In my memory, I am about 10. It’s a spring day, and we are all crowded in the Isaacsons’ dining room. The three Isaacson girls, the kids from up the street, me. Perhaps others. Mrs. Isaacson is drawing us pictures of what we’ll look like when we grow up. The paper is manila-colored and she draws quickly. When she turns her artist eye on me, I am thrilled. And curious. The girl who emerges from under her quick and talented hands is 18 years old. Maybe 21 even. She is slender, wearing jeans and heels. Her long hair is pulled back in combs. She is lovely. I am mystified. Who is this girl?
That picture is long gone. But that feeling of being mystified remains. In fact, it’s intensified by the the imminent arrival of a very scary birthday in just two short months. It’s one of those stock-taking birthdays. One of those wait-I’m-how-old birthdays? One of those birthdays that automatically comes with gray hairs, and doesn’t really end with “…and fabulous.”
I’ve never had a birthday that has thrown me so dramatically. So undone my sense of self and shaken awake long-quieted questions. Am I where I am supposed to be at this point in my life? Did I, like that 10-year-old girl with her glimpse into the future, imagine myself at this age? If so, am I the me I envisioned?
This birthday has jump-started a self-reflection process unlike any other that I’ve undertaken. And, that’s good. I’ve never made figuring out who I am and where I’m going such a priority. I never was one of those people who had life planned out. You know those people, don’t you?
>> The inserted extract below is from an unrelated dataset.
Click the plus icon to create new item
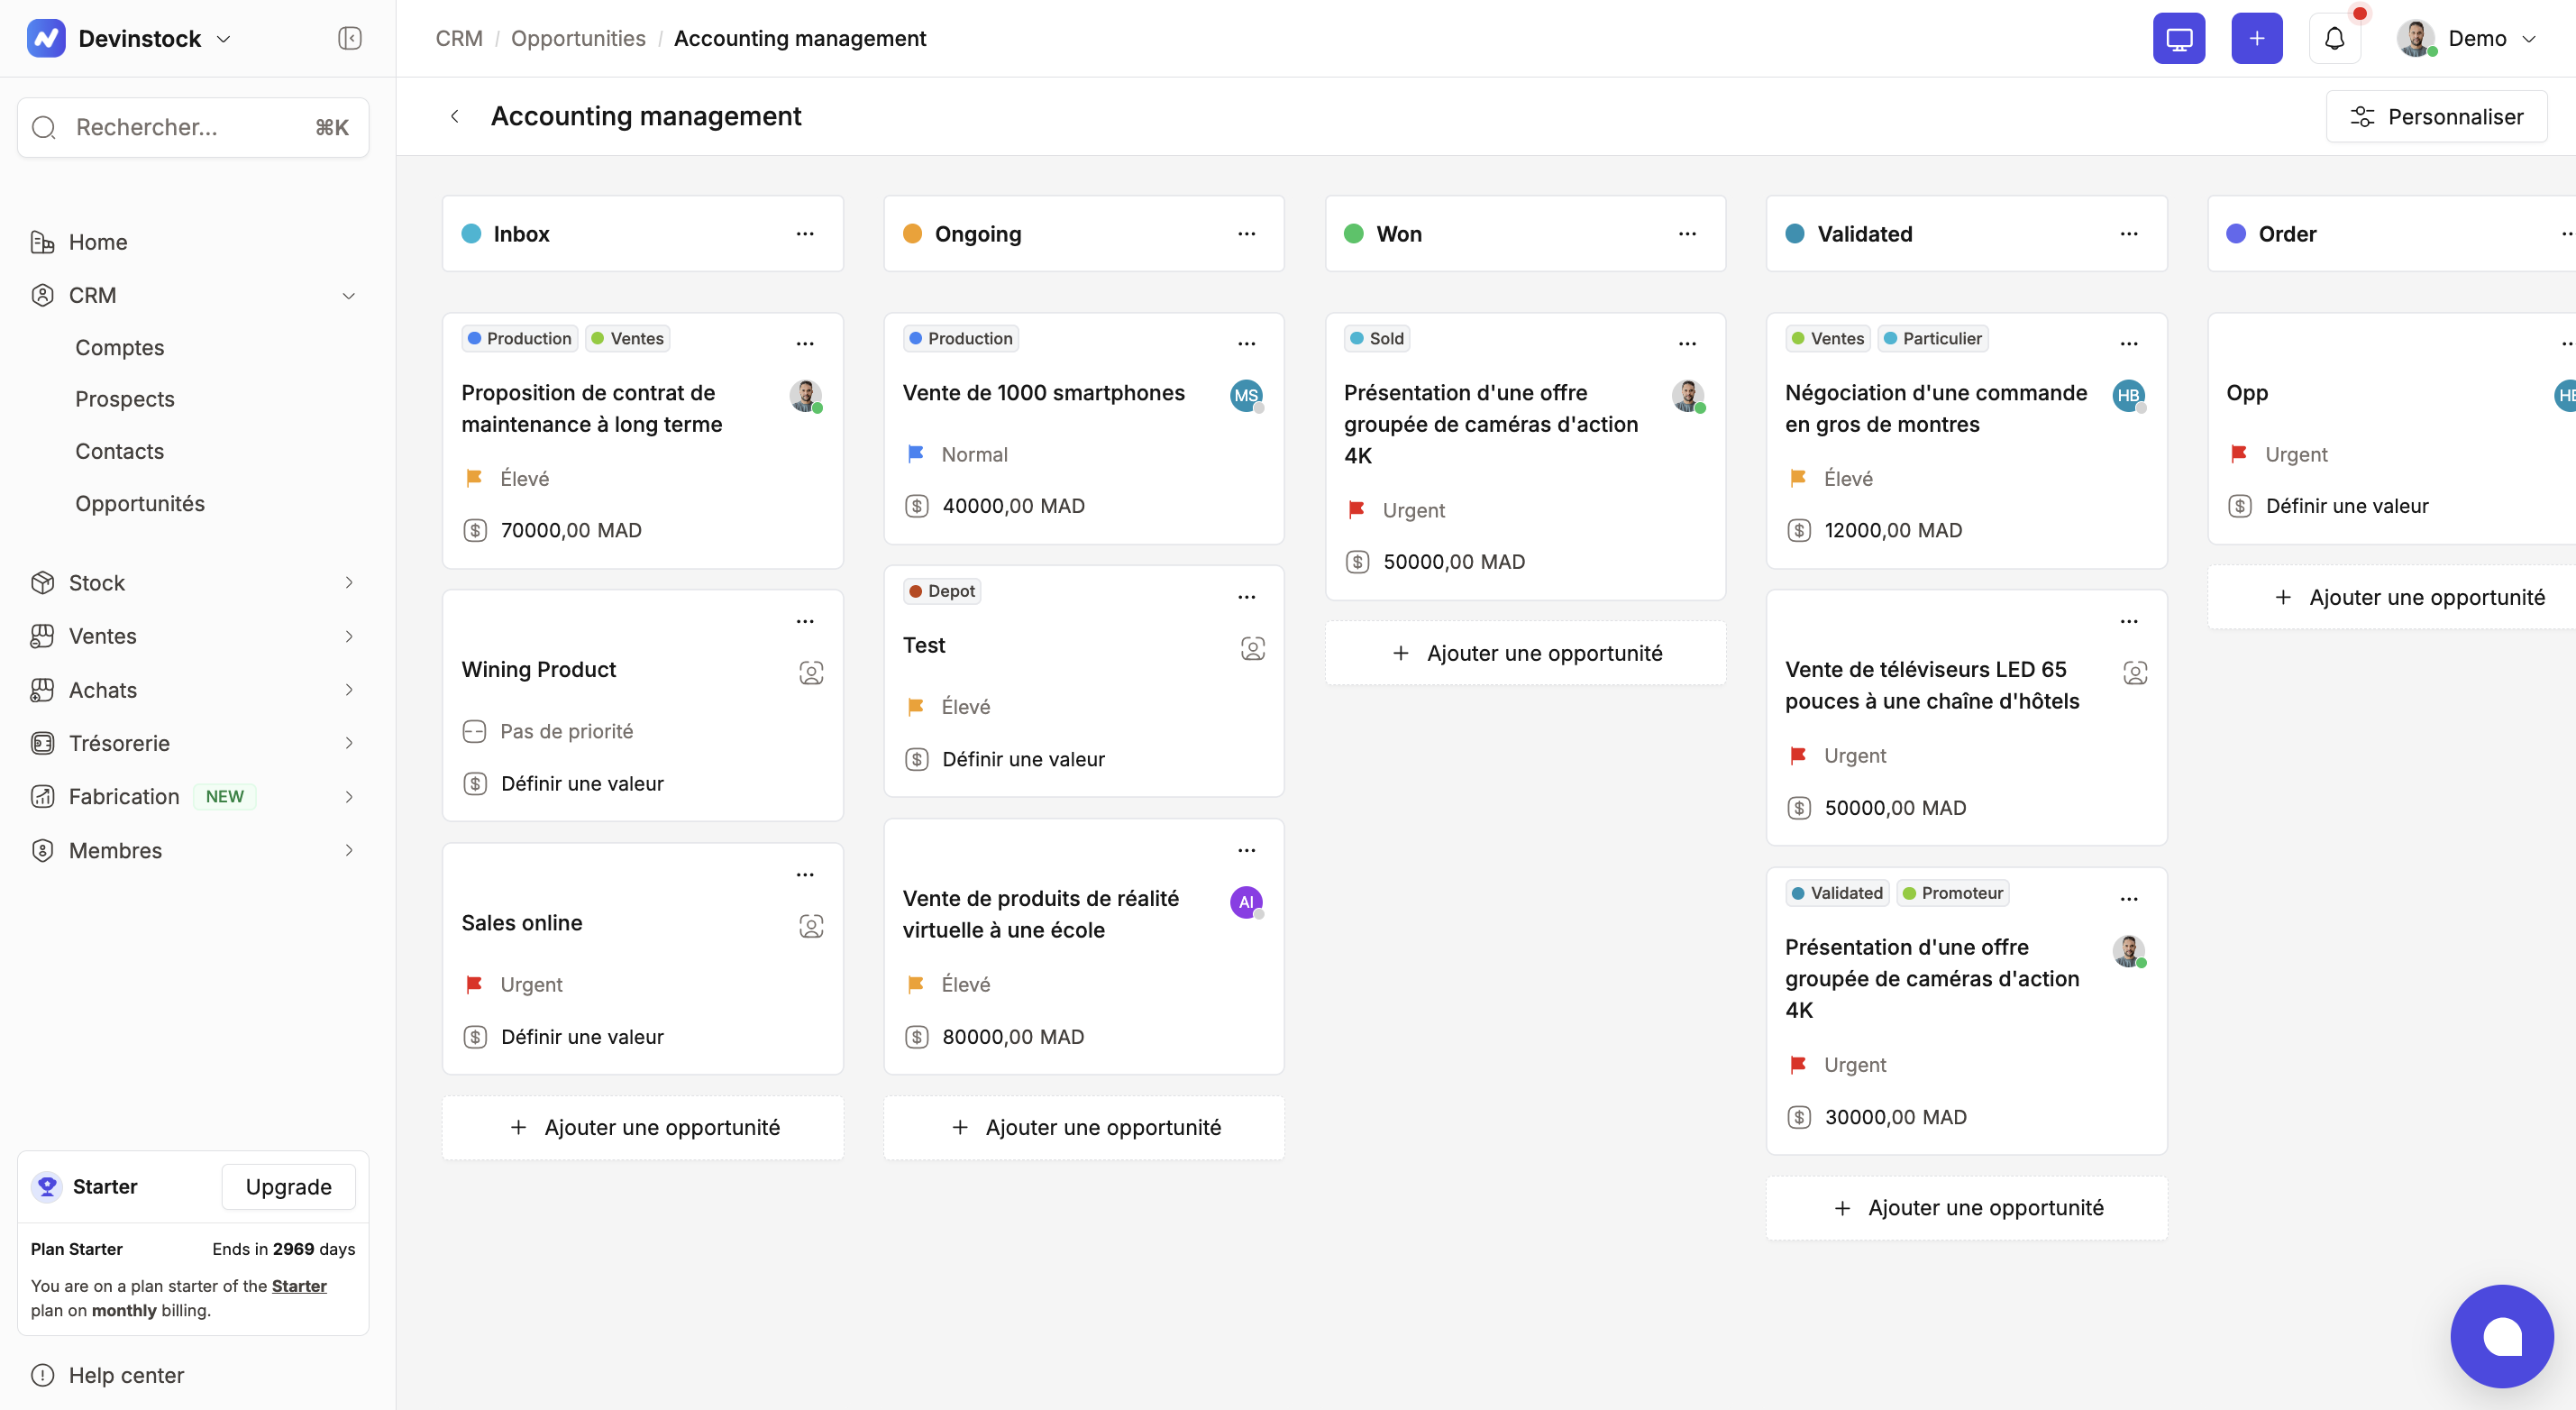Screen dimensions: 2576x1410 coord(2256,38)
The ones who knew that they’d go to X college and Y graduate school, get married to their high school sweetheart and have two kids, one girl, one boy? Part of me was alway a bit envious of the surety of their path, and another part of me wondered if it closed them off to unknown opportunities. The road map for my journey has been developed along the way, and the result is a life that’s probably very different than the one the younger me would had seen in the future. I find that so interesting and wonderful. And, a little bit unnerving. It makes each decision, each choice so very profound.
Aging is a strange and exhilarating process. I’ll be exploring it here on Red Shutters (especially as that birthday gets closer and closer). So far, I’ve decided that I like the now me a lot more than the me I was ten or fifteen years go. I’m more confident now; I appreciate myself more. And, if those wrinkles indicate anything, I might even smile more.